AI competition among leading AI developers intensified in early 2026 as major companies expanded their models, platforms, and partnerships. Companies including Google, OpenAI, Anthropic, and xAI are introducing new capabilities and integrating AI systems into broader ecosystems.

Google has continued to expand its Gemini model family with updates to Gemini 3.1 Pro and 3.1 Flash, designed to support complex tasks across applications. The company is also integrating Gemini into services such as Docs, Sheets, Slides, and Drive, allowing users to generate documents and analyse data across multiple Google services.

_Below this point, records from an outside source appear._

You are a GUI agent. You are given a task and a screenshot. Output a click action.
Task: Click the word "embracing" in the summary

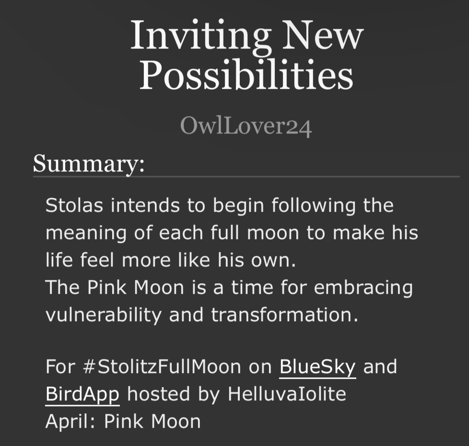(363, 288)
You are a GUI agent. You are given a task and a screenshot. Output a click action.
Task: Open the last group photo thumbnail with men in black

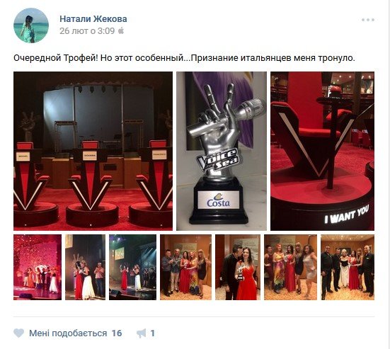348,267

Gemini has also been embedded into the Chrome browser and integrated with Samsung’s Galaxy devices, expanding its distribution across consumer platforms as AI competition among major developers accelerates.

Anthropic has focused on advancing the Claude model family while positioning the system for enterprise and professional use. Recent updates include Claude Sonnet 4.6, which introduces improvements in reasoning and coding capabilities alongside an expanded context window currently in beta. The company has also launched a limited preview of the Claude Marketplace, allowing organisations to use third-party tools built on Claude through partnerships with several software companies.

OpenAI has continued to update ChatGPT with the release of the GPT-5 series, including GPT-5.2 and GPT-5.4. The newer models combine reasoning, coding, and agent-based workflows, while also introducing computer-use capabilities that allow the system to interact with applications directly.

OpenAI has also introduced additional services, including ChatGPT Health and integrations designed to assist with spreadsheet modelling and data analysis, further intensifying AI competition across enterprise and consumer tools.

Meanwhile, xAI has expanded development of its Grok models while increasing computing infrastructure. The company has reported growth in Grok usage through integration with the X platform and other applications. Recent announcements include upgrades to Grok’s voice and multimodal capabilities, as well as continued training of future models.

Across the industry, developers are increasingly positioning their systems not only as conversational assistants but also as tools integrated into enterprise workflows, creative production, and software development. New releases in 2026 reflect a broader shift toward multimodal systems, agent-based capabilities, and deeper integration with existing digital platforms, highlighting how AI competition is shaping the next phase of AI development.